Today the most recent color debate is about those bright fluorescent tennis balls – the question being are they yellow or green? The answer probably is …both.
This issue points to how cultures do divide color space and supports the Berlin and Kay theory of focal color. Although humans can see thousands, if not millions of colors, most languages assign primary names for only a small percentage of them. In English, two of these color words are “yellow” and “green” (along with red, blue, orange, purple, white, black, brown).
Of course these colors are umbrella terms for a range of colors. For instance, we may speak of pine green (dark and a little blue), sea green (pale green), olive green (like the green olive) and so forth. But when “green” stands alone, we may be thinking of the prototypical or focal color – a bright green associated with emeralds, leaves or “Kelly green”. This green is what is normally seen in national flags, corporate logos or many sports team logos.
Similarly, although yellow comes in different shades including mustard (slightly darker), lemon (slightly paler) and saffron (with a touch of orange), the word “yellow” refers to the shade of yellow used in many national flags and logos such as John Deere (tractors). The focal colors are also what is taught to children when they are exposed to color words as can be seen in the sample images below.
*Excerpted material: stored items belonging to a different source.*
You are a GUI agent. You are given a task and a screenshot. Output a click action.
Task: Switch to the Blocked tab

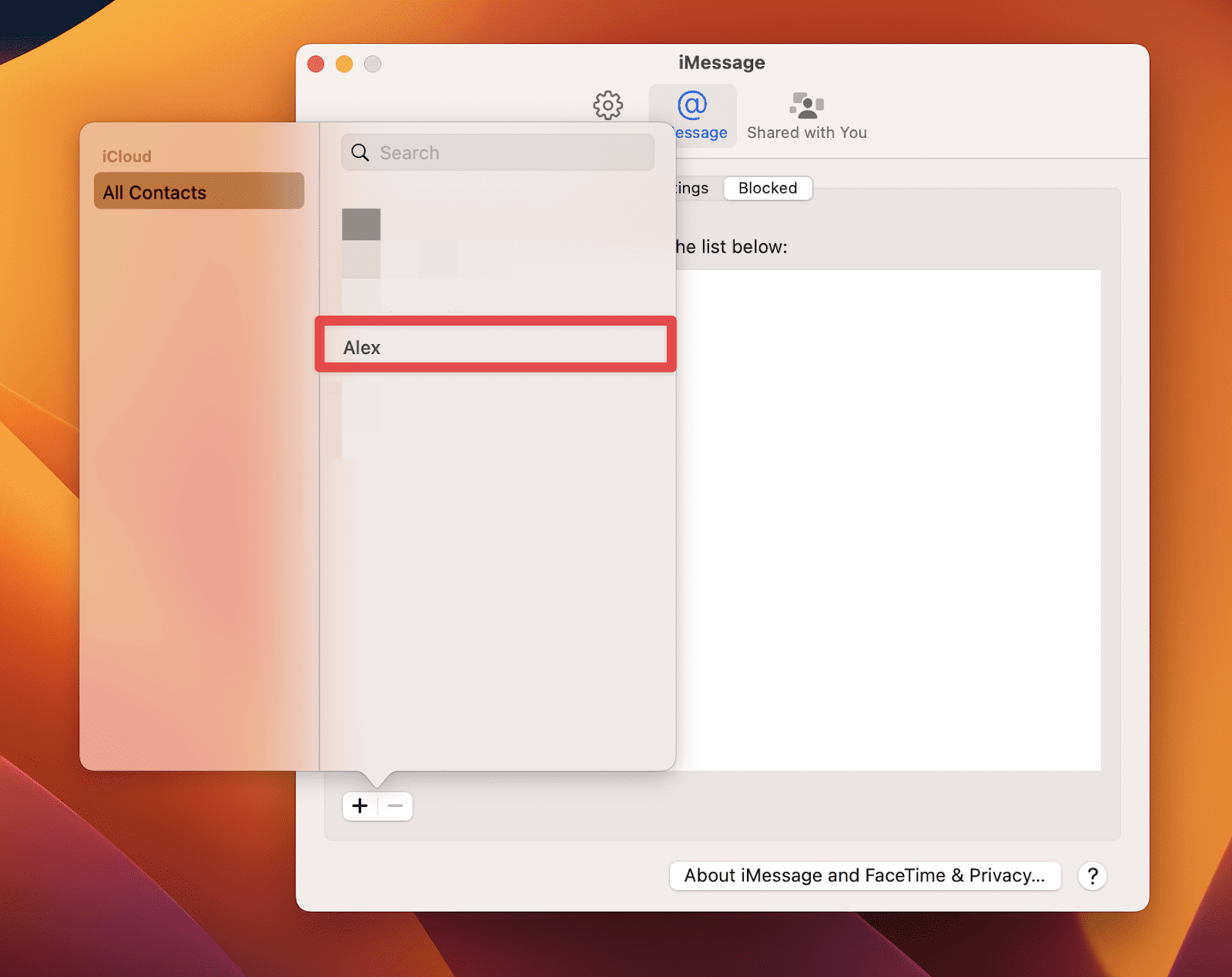click(x=767, y=188)
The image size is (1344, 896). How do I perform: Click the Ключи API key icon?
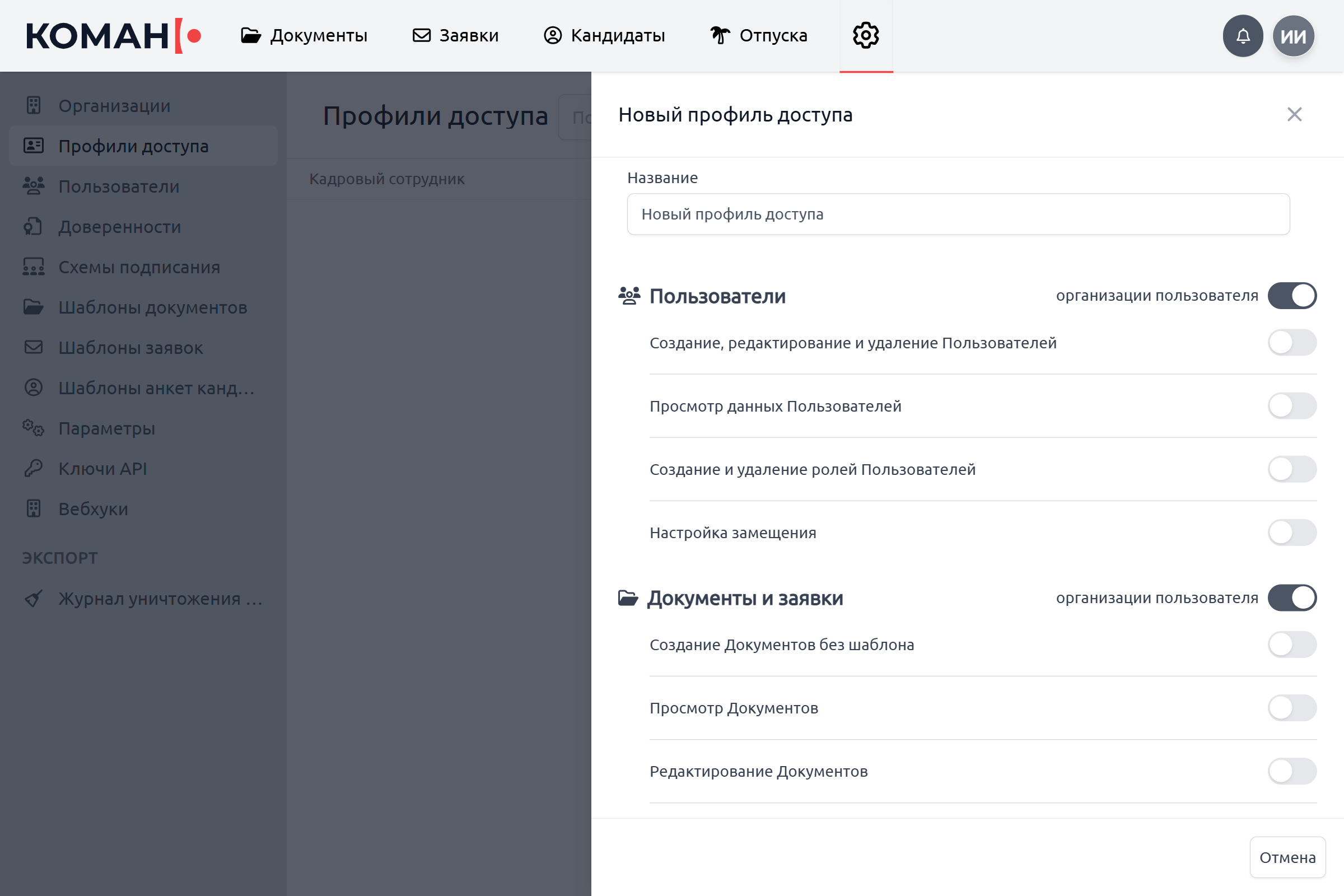point(34,469)
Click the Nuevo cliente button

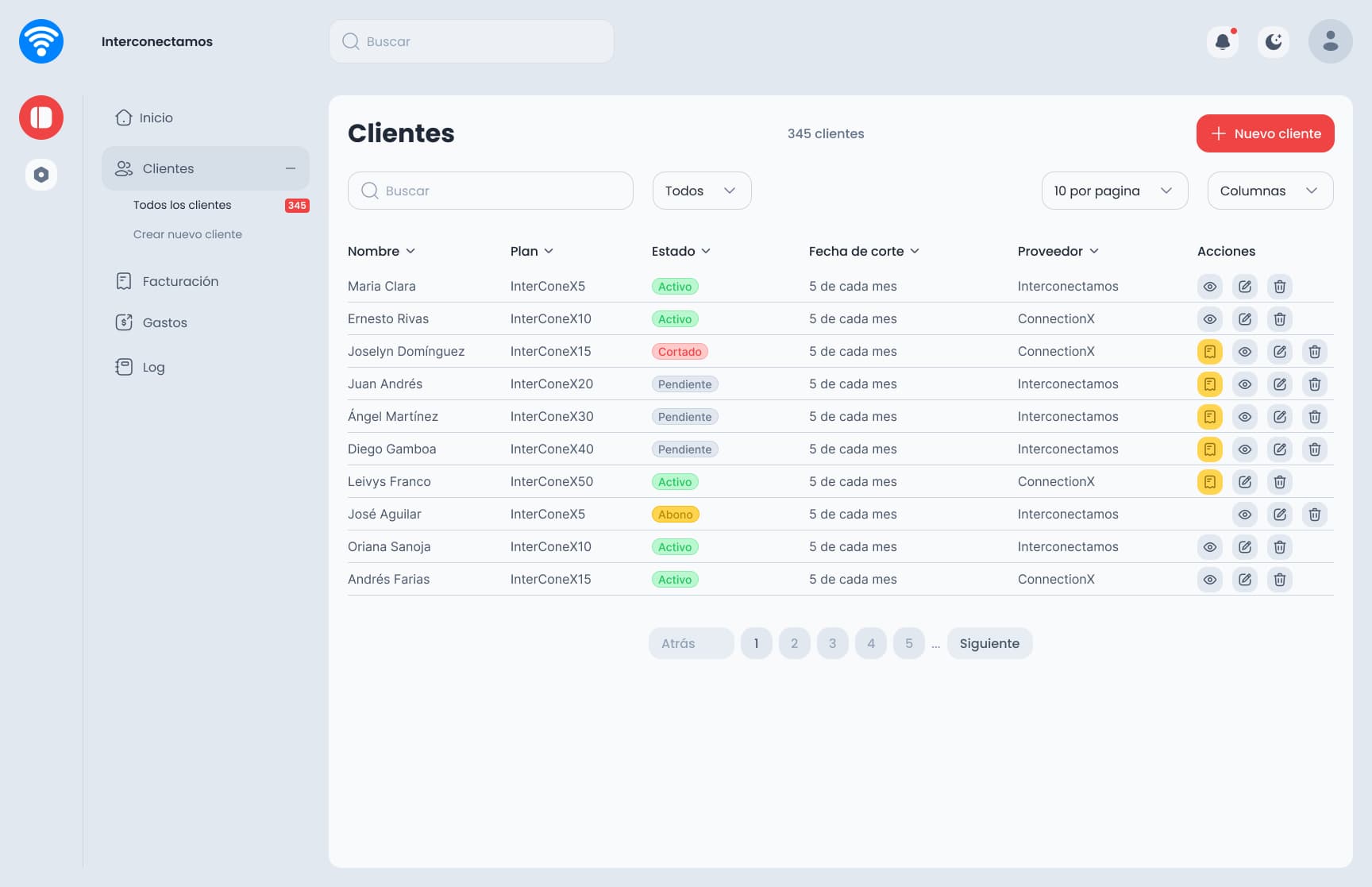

What About the Tennis Ball?
An answer that I think many people have guessed is that the color of the fuzzy round object is right on the mental border between a bright yellow and a yellowish pale spring green. If “yellow” or “green” are the only available options, it appears some think yellow and others green. To be clear, the International Tennis Federation (ITF) (and tennis player Roger Federer) calls this color “yellow”, but if you want an ITF approved model, it may be green.
Some other factors to consider is that lighting may make a tennis appear greener in some photos and yellower in others. Even in the Japan Open photo, the ball appears yellower in direct light and greener in the shadow.
For me, I couldn’t really classify this color as either yellow or green…just fluorescent and perhaps fluorescent chartreuse. Interestingly a lesson artists have to learn about color is that 1) there are a lot of them and 2) most professional color wheels have lots of color divisions on the edge, often including chartreuse (or 5GY in the Munsell system).
From a linguistic point of view, this does show what happens when the color of an object sits on a mental color border, and apparently it’s not pretty.
P.S. Japanese Blue Traffic Lights
Ever heard that Japanese label the Go traffic light as “blue” (ao) even when they’re the same color as U.S. traffic lights? There are differences between the English and Japanese color system, but if you look closely, you’ll see that traffic light “green” is actually pushed towards a bluer (cyan shade). In some photos, the correct color may be “cyan.”